AdaSpeech 3: Adaptive Text to Speech for Spontaneous Style
- URL: http://arxiv.org/abs/2107.02530v1
- Date: Tue, 6 Jul 2021 10:40:45 GMT
- Title: AdaSpeech 3: Adaptive Text to Speech for Spontaneous Style
- Authors: Yuzi Yan, Xu Tan, Bohan Li, Guangyan Zhang, Tao Qin, Sheng Zhao, Yuan
Shen, Wei-Qiang Zhang, Tie-Yan Liu
- Abstract summary: We develop AdaSpeech 3, an adaptive TTS system that fine-tunes a well-trained reading-style TTS model for spontaneous-style speech.
AdaSpeech 3 synthesizes speech with natural FP and rhythms in spontaneous styles, and achieves much better MOS and SMOS scores than previous adaptive TTS systems.

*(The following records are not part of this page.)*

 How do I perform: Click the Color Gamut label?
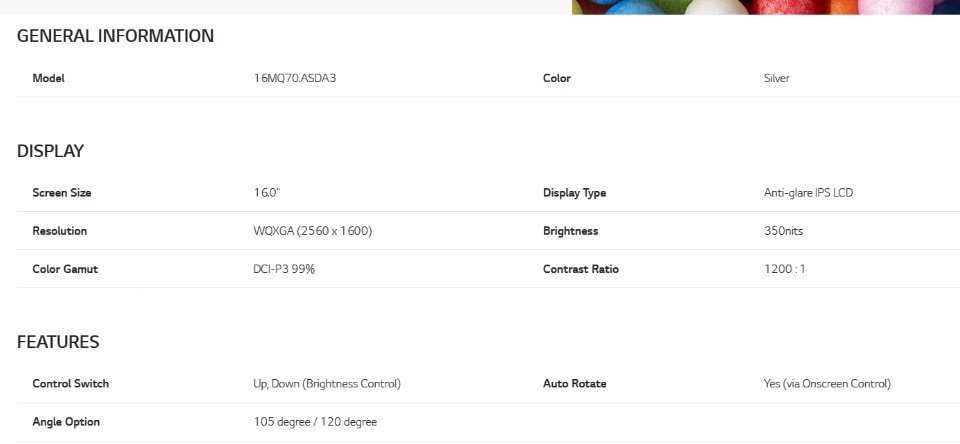pos(65,269)
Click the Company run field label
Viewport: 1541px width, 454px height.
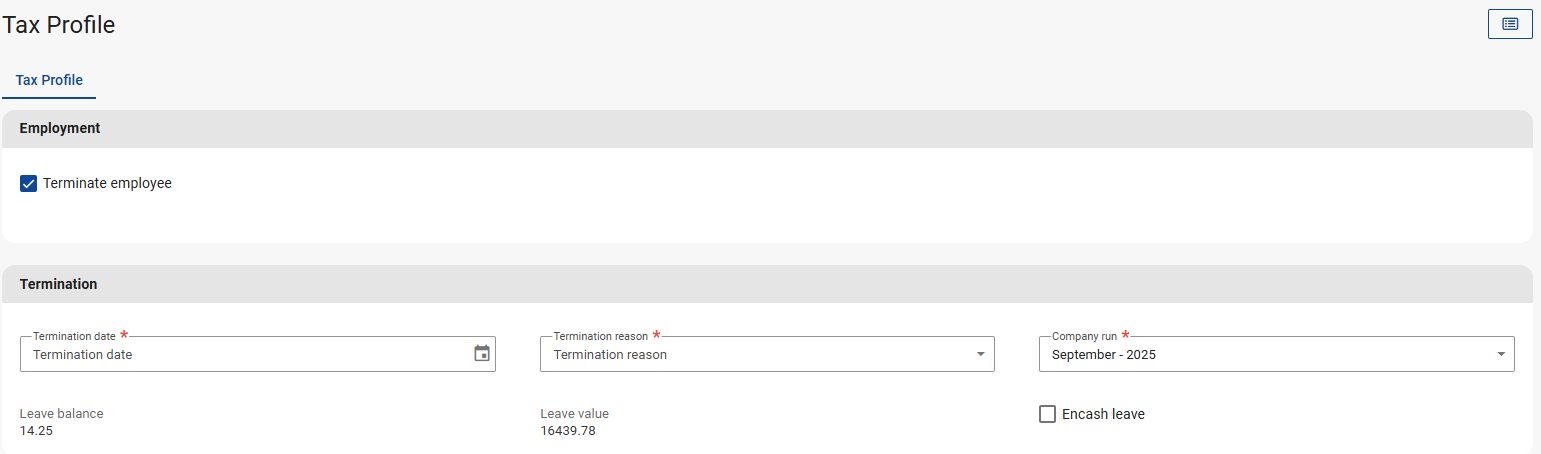(1084, 337)
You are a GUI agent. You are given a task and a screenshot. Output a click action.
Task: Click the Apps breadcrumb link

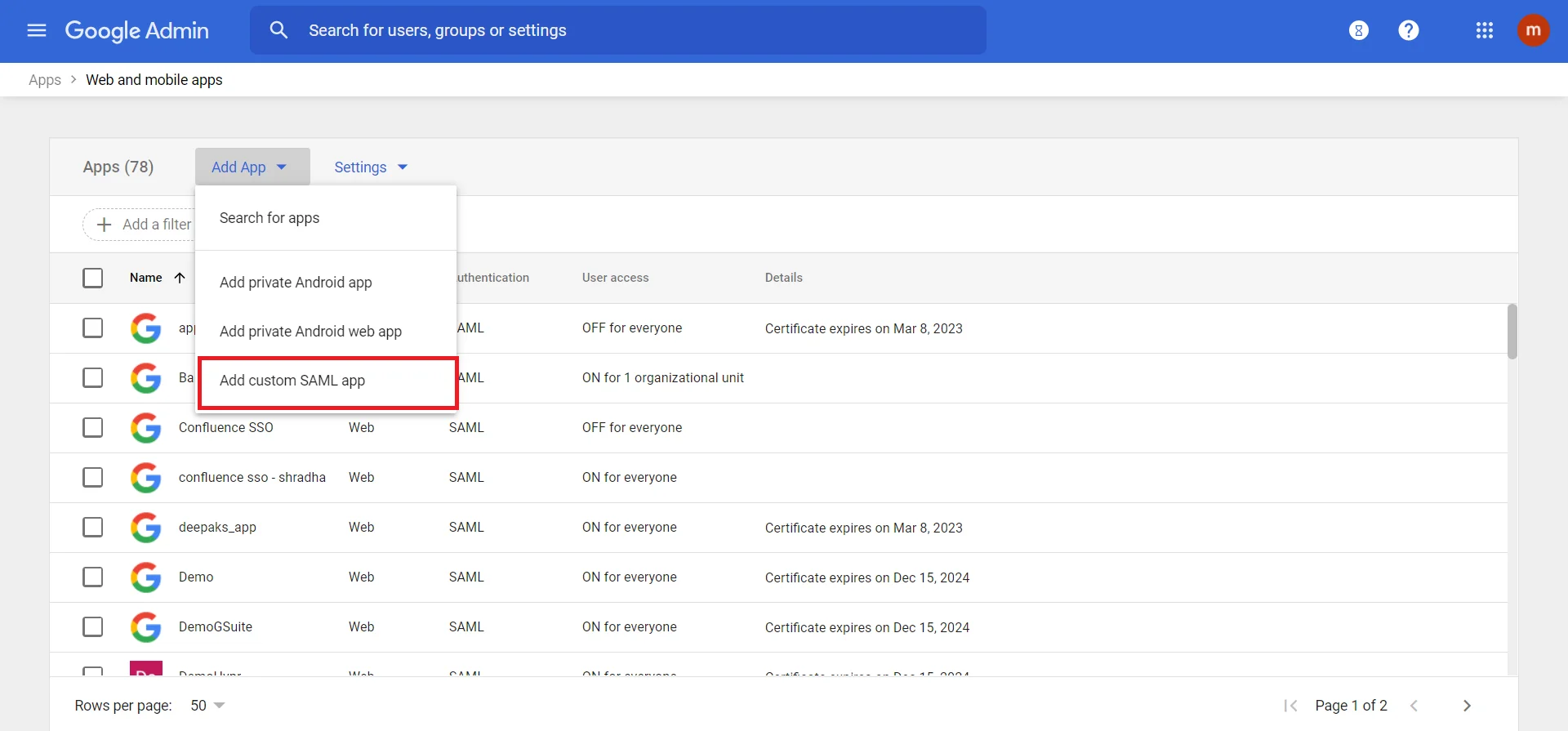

- Score: 111.89762723159677
- License: http://creativecommons.org/licenses/by/4.0/
- Abstract: While recent text to speech (TTS) models perform very well in synthesizing
reading-style (e.g., audiobook) speech, it is still challenging to synthesize
spontaneous-style speech (e.g., podcast or conversation), mainly because of two
reasons: 1) the lack of training data for spontaneous speech; 2) the difficulty
in modeling the filled pauses (um and uh) and diverse rhythms in spontaneous
speech. In this paper, we develop AdaSpeech 3, an adaptive TTS system that
fine-tunes a well-trained reading-style TTS model for spontaneous-style speech.

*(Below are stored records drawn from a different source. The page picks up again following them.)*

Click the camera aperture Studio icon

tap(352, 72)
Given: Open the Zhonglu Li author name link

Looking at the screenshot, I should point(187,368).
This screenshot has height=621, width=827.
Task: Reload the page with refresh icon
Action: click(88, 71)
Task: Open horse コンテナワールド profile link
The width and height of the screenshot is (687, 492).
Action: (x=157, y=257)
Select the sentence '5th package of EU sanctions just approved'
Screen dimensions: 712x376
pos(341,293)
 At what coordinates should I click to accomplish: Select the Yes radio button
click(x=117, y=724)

Specifically, 1) to insert filled pauses (FP) in the text sequence
appropriately, we introduce an FP predictor to the TTS model; 2) to model the
varying rhythms, we introduce a duration predictor based on mixture of experts
(MoE), which contains three experts responsible for the generation of fast,
medium and slow speech respectively, and fine-tune it as well as the pitch
predictor for rhythm adaptation; 3) to adapt to other speaker timbre, we
fine-tune some parameters in the decoder with few speech data. To address the
challenge of lack of training data, we mine a spontaneous speech dataset to
support our research this work and facilitate future research on spontaneous
TTS. Experiments show that AdaSpeech 3 synthesizes speech with natural FP and
rhythms in spontaneous styles, and achieves much better MOS and SMOS scores
than previous adaptive TTS systems.
Related papers
- VoiceTextBlender: Augmenting Large Language Models with Speech Capabilities via Single-Stage Joint Speech-Text Supervised Fine-Tuning [64.56272011710735]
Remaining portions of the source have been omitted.